The proto package selector lives at the top of `build.rs` as `const PROTO_PACKAGE = ".solti.discover.v1";`.
If the `package` declaration in a `.proto` changes, update this constant. Adding new `.proto` files anywhere under `proto/` requires **no** changes to `build.rs`.
## Notes
- gRPC channel is lazily created via `OnceCell` and reused across cycles (connection pooling).
- HTTP `reqwest::Client` is built once with `connect_timeout` + `timeout` + `User-Agent` (`solti-discover/<version>`) and reused for the same effect.

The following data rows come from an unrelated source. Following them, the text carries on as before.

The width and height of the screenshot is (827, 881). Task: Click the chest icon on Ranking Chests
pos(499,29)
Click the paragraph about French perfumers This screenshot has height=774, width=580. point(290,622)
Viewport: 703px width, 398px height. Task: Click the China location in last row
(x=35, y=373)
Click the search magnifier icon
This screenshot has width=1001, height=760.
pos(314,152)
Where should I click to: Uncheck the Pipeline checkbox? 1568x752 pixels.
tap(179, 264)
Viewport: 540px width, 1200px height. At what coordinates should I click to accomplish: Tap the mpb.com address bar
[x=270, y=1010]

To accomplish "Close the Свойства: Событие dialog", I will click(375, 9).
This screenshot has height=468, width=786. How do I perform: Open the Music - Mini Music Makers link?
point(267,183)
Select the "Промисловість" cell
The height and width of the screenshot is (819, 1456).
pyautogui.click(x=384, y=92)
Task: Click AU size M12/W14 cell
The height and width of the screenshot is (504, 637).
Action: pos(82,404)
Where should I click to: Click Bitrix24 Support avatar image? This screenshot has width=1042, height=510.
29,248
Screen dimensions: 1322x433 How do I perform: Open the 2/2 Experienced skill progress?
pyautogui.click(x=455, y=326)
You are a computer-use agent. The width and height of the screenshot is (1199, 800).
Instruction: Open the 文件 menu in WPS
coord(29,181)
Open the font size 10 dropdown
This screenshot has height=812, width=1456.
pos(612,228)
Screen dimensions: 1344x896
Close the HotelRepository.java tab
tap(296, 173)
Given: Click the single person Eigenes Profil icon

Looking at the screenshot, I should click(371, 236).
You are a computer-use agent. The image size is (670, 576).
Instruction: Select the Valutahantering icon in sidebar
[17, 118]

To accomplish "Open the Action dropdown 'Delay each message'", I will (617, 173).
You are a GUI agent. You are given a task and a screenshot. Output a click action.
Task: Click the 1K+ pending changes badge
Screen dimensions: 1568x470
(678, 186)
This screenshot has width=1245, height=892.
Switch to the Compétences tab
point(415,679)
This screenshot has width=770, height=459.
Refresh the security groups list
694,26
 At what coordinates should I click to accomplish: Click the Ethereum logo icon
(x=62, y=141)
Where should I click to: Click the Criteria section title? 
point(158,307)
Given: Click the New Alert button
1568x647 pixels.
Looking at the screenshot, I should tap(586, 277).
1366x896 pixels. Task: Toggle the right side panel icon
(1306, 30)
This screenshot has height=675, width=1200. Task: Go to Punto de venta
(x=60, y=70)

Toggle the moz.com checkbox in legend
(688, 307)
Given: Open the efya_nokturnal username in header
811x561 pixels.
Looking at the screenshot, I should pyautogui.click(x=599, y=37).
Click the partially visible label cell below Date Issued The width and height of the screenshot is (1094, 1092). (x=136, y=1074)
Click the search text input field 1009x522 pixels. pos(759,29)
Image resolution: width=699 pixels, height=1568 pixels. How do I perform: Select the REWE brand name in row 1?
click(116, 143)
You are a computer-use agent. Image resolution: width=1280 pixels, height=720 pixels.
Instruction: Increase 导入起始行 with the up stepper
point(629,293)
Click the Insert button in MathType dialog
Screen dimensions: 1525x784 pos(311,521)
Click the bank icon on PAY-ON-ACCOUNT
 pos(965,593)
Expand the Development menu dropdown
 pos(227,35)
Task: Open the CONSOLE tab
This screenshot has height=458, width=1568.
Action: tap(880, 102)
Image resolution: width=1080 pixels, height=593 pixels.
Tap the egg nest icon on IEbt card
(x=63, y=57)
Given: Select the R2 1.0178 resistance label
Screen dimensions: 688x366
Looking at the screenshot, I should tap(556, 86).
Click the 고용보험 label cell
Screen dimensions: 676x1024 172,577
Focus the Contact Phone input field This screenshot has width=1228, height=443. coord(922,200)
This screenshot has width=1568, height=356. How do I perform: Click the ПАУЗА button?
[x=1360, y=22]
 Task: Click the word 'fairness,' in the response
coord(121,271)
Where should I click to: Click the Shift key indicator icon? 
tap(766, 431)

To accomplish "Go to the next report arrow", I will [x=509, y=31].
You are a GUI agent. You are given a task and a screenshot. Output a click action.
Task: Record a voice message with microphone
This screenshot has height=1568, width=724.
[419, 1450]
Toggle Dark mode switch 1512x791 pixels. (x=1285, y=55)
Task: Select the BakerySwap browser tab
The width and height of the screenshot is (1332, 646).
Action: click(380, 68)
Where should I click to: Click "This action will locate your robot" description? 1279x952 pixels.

- HTTP sync path is derived from `api_version`: `/api/v{n}/discovery/sync`. Changing `api_version` automatically changes the endpoint.
- Cancellation is cooperative via `tokio::select!` on the cancel token and the network future (and, when honoring a server-advised hold, on the sleep).
- `os_info()` reads `/etc/os-release`, falls back to `/usr/lib/os-release` (freedesktop spec), then to `std::env::consts::OS`. Linux only; other platforms return the platform string.
- `SyncContext` is wrapped in `Arc` and shared into the async task closure. It carries the base request, both clients, and the `retry_hold_until: AtomicU64` deadline honored on the next attempt.
- `tonic-prost` is a regular `[dependencies]` entry (feature-gated) - generated gRPC code references `tonic_prost::ProstCodec` at runtime.